France's pensions fight is set to become a Europe-wide battle

Frankly Speaking

Picture of Giles Merritt
Giles Merritt

Founder of Friends of Europe

Giles Merritt sets out uncomfortable facts that risk igniting fierce controversies across Europe on how to handle demographic change.


President Emmanuel Macron’s stand-off with France’s trade unions over his pension reform plans are widely reported as a peculiarly French issue. That should read ‘wrongly’ reported because pensions are a looming crisis of disastrous proportions for the whole of Europe.

Most EU countries’ state pension schemes are unaffordable, private pensions are under so much financial pressure that they’re increasingly unsustainable, and today’s young are being warned they probably can’t retire until into their eighties.

This parlous state of affairs will come as a surprise to many, but Europe’s pensions crisis has been brewing for more than forty years. In the 1980s, demographers began to warn of the implications of falling birth rates, and finance ministries should then have prepared plans to cope with retirement costs.

On present trends, Europe will have 35 million fewer workers by 2050 and almost 50 million more pensioners

Instead, politicians in the eighties talked blithely of the ‘leisure revolution’. Working hours were often cut back, and France was soon to introduce a 35-hour week based chiefly on the dubious theory that this would tackle the country’s unemployment problems.
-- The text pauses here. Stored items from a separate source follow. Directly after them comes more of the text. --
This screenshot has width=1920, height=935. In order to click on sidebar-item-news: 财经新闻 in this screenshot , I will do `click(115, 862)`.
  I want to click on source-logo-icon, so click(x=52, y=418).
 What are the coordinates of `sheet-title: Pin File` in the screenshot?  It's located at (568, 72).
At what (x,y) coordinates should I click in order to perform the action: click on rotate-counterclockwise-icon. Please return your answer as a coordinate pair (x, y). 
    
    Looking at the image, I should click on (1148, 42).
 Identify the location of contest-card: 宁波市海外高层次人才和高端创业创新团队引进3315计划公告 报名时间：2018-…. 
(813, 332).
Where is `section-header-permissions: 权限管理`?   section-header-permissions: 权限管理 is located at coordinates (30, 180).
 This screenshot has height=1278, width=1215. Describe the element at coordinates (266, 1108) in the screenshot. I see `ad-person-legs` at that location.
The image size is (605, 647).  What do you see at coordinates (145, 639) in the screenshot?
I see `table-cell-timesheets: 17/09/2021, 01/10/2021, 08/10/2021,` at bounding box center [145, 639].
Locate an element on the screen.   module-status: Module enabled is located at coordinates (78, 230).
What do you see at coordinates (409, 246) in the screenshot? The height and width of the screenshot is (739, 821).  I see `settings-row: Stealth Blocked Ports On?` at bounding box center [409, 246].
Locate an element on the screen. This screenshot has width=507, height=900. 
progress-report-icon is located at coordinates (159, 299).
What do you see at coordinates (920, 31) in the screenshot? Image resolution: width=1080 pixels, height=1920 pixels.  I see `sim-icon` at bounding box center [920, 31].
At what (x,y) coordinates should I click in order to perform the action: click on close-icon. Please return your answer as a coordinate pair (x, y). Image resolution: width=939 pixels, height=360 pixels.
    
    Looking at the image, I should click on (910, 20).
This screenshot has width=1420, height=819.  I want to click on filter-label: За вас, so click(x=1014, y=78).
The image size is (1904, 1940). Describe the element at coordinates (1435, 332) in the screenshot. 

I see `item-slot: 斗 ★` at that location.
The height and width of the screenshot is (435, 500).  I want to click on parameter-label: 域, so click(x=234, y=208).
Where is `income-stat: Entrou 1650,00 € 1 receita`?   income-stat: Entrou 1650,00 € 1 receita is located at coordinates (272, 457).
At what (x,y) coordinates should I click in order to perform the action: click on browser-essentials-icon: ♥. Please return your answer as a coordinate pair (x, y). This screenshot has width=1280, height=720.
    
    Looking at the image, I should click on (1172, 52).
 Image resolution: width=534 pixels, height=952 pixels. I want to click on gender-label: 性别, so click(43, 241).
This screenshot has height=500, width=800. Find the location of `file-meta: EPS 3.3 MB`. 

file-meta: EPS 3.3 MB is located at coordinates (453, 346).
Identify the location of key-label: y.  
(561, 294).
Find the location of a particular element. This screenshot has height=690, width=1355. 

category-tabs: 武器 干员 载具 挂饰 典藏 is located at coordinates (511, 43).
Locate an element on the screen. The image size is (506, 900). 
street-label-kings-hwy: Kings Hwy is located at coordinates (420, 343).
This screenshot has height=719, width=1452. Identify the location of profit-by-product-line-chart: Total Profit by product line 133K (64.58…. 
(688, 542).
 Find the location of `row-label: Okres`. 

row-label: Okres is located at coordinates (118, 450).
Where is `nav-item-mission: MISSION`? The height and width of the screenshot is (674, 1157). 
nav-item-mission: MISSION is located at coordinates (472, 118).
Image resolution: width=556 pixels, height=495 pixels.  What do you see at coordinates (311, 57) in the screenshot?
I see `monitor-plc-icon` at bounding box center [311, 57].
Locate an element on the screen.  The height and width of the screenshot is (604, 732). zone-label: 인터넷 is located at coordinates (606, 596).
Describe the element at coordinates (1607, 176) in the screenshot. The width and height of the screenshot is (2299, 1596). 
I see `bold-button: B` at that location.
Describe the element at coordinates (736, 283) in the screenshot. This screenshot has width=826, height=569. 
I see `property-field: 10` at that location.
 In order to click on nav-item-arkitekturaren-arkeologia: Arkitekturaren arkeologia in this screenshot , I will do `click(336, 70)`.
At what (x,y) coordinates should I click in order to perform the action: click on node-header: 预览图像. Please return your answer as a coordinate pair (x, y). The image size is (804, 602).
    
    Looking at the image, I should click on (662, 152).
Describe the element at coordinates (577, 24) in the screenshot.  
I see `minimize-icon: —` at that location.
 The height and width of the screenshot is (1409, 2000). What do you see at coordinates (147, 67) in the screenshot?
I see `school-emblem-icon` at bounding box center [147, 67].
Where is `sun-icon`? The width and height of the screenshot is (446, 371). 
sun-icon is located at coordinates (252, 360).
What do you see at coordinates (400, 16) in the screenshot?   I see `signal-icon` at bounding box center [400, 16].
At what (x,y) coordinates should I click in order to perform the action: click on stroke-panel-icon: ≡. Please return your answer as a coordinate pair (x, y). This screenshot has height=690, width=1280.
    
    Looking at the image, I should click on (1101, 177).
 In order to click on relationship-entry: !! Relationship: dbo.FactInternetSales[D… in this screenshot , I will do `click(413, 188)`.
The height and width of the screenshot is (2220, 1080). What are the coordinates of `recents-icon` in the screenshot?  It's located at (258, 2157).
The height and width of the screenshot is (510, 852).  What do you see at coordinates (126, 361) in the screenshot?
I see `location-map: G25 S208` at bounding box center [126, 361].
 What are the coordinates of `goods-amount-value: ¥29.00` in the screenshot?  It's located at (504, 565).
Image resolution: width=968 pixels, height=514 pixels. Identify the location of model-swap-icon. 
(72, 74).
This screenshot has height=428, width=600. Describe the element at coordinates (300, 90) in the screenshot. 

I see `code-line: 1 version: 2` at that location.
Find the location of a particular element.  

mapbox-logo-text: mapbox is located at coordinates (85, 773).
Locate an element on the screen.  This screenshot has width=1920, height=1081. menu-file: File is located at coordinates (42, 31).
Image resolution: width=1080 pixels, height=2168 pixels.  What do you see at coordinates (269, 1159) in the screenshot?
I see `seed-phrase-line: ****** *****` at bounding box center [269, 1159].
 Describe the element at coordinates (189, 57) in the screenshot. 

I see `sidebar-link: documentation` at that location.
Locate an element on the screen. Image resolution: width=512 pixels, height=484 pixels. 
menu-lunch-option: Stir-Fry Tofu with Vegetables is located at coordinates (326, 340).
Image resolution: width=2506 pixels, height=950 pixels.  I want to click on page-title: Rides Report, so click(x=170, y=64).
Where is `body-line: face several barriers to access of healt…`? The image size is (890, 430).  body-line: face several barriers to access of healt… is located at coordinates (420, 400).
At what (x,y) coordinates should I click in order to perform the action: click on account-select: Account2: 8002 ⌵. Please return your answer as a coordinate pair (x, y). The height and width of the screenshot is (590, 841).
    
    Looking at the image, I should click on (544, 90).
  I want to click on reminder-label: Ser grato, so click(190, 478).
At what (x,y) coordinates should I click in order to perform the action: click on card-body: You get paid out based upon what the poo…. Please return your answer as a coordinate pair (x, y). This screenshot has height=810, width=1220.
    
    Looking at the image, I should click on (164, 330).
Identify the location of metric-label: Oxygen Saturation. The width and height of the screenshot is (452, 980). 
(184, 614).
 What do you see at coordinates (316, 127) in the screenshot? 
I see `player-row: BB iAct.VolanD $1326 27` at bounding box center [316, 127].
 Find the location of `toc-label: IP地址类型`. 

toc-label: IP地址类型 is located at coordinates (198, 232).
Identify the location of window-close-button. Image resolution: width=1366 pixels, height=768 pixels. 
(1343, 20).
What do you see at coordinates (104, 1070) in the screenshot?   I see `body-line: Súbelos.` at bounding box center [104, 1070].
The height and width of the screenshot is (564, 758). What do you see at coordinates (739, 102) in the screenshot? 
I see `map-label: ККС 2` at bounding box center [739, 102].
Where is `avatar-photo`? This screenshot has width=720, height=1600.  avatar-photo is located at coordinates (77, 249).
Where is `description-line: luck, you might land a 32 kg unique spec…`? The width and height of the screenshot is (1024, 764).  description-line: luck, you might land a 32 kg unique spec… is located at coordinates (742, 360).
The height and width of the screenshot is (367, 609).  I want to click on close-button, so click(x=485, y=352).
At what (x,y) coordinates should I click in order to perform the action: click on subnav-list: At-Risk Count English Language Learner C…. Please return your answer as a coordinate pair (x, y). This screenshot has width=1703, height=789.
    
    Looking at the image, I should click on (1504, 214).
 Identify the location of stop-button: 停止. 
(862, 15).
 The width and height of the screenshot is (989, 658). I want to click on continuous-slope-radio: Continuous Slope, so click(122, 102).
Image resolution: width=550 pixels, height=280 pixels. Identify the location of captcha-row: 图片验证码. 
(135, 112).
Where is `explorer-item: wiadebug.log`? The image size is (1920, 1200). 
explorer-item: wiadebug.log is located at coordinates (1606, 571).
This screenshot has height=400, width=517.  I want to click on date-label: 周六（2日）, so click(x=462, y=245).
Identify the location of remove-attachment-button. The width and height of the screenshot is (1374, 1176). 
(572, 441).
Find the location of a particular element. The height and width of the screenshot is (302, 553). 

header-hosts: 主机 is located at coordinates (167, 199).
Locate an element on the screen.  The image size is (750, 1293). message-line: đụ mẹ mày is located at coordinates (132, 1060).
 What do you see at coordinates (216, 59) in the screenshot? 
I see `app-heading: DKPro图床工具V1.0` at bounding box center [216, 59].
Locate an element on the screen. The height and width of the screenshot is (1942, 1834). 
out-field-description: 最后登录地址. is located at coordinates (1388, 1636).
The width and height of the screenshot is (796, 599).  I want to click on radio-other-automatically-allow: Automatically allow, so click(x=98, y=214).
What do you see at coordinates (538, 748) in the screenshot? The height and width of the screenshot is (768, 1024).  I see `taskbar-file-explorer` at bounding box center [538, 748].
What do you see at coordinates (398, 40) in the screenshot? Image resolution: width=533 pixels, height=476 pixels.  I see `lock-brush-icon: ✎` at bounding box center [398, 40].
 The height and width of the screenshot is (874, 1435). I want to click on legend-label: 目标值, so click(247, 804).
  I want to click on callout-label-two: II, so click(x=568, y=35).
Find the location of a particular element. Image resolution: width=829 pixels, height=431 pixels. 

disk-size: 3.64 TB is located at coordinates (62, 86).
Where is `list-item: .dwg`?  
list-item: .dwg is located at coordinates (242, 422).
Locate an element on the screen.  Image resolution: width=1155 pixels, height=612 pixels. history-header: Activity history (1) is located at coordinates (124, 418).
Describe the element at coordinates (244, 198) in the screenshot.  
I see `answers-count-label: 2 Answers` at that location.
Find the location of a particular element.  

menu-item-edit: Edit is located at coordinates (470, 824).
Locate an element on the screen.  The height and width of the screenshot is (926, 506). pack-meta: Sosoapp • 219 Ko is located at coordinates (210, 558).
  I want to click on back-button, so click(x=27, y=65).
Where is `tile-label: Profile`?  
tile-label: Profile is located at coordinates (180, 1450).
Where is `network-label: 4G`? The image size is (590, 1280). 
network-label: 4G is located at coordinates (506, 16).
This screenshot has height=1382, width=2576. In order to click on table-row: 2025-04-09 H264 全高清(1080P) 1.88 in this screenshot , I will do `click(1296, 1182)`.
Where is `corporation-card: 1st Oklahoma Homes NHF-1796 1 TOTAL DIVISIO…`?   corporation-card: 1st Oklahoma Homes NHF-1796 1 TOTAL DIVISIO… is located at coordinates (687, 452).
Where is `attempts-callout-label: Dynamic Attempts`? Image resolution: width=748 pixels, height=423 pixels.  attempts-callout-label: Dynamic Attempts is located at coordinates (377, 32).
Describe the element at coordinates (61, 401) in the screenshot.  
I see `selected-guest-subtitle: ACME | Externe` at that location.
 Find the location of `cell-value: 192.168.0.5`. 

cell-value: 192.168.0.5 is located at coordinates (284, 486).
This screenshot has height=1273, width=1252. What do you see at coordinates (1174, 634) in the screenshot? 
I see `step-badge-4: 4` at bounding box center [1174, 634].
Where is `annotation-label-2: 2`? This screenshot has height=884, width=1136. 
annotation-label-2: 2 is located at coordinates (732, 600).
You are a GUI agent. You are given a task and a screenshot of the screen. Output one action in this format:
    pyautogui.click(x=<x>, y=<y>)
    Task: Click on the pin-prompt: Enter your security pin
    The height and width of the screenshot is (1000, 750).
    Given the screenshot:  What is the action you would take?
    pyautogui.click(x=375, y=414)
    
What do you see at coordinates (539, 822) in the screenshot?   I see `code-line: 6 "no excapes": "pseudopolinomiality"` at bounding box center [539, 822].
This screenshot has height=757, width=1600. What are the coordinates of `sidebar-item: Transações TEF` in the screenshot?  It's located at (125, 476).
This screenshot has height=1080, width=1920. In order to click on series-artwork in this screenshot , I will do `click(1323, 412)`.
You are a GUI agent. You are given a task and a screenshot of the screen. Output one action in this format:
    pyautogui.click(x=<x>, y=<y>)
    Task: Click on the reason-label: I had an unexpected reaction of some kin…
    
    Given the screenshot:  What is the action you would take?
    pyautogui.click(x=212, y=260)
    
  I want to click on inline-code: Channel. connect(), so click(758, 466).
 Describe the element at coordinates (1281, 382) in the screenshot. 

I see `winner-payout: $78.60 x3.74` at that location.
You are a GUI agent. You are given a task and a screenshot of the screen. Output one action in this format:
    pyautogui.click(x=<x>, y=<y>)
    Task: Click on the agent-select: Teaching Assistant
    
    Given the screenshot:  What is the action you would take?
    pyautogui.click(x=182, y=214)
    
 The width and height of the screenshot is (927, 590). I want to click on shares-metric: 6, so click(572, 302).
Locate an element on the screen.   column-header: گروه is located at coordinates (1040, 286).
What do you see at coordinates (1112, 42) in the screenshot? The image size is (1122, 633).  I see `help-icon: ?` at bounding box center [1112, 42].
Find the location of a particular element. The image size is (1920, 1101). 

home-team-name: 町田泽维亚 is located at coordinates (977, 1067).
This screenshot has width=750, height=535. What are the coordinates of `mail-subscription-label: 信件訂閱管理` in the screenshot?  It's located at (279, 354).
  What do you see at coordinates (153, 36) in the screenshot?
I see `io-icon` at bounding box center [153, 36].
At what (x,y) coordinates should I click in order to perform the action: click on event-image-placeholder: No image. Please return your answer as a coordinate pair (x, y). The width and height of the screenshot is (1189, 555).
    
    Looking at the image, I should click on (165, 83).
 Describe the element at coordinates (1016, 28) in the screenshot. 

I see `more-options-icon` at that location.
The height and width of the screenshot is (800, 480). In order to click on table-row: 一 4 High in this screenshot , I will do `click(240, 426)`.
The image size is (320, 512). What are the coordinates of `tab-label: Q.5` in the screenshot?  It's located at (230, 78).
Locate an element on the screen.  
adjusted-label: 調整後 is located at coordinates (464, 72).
Sow the wind and reap the whirlwind, as the biblical saying has it. Governments across Europe are being caught off-guard by the combined effects of longer lifespans, shrinking workforces, inadequate levels of savings and a widespread refusal by taxpaying citizens to accept later retirement.

The most noticeable feature of the protests in France against Macron’s plan to increase the statutory retirement age by two years to 64 is that it’s not ‘political’ in the accepted sense. The far-left and far-right are both against it, so the contested reforms seem more about fairness on the one hand and common sense on the other. People approaching retirement rightly complain that it’s unfair to change a system they’ve already contributed to, yet the financial reality is that it cannot be sustained indefinitely.

Reconciling these two views goes to the heart of what a civilised society’s values should be, and is a foretaste of debates that sooner or later will rage across Europe. Meanwhile, the hard facts are irrefutable, even if that won’t necessarily resolve the arguments around Europe’s ageing. The next twenty-five years will see a dramatic fall in the headcount of taxpaying employees and an even more striking rise in the number of pensioners.

On present trends, Europe will have 35 million fewer workers by 2050 and almost 50 million more pensioners. The over-sixties will account for about a third of the population, and the OECD forecasts that pension costs will mop up an unaffordable 12 per cent of GDPs.

Slower economic growth since the 2008-9 global financial crisis has reduced pension funds’ earnings

Some pensions analysts calculate that two trillion euros are needed if EU member states’ deficit-ridden pension schemes are to be viable. Their worries are shared by a growing number of would-be pensioners, with over half of those polled not long ago by the Aviva private pensions giant saying they are concerned about their own retirement prospects.

The accelerating pensions crisis stems in part from misguided reductions of retirement ages in years past, and also from the speed at which Europe’s ageing is upsetting governments’ spending needs. Slower economic growth since the 2008-9 global financial crisis has reduced pension funds’ earnings; each €100,000 invested in a private pension scheme used to yield €12,000 a year upon retirement, but now that return has shrunk to €5,000.

When Emmanuel Macron warned French voters last summer that they were living “in the last days of the Age of Abundance”, he was derided by some as a prophet of doom and a defender of the rich. France’s president is nevertheless the only politician of stature who seems prepared to warn Europeans of the awkward consequences of longer lifespans and plummeting birth rates.

The fact that Macron’s second fixed term ends in 2027 no doubt emboldens him. But what his critics sometimes label his ‘technocratic’ approach should also be copied by other leaders. They, too, must publicly recognise the dangers inherent in Europe’s ageing, and their own refusal to see that younger generations are being unfairly burdened with future costs and growing debts. That they don’t is an indictment of the way political parties’ electoral interests so often trump the wider interests of European society.

The views expressed in this Frankly Speaking op-ed reflect those of the author and not of Friends of Europe.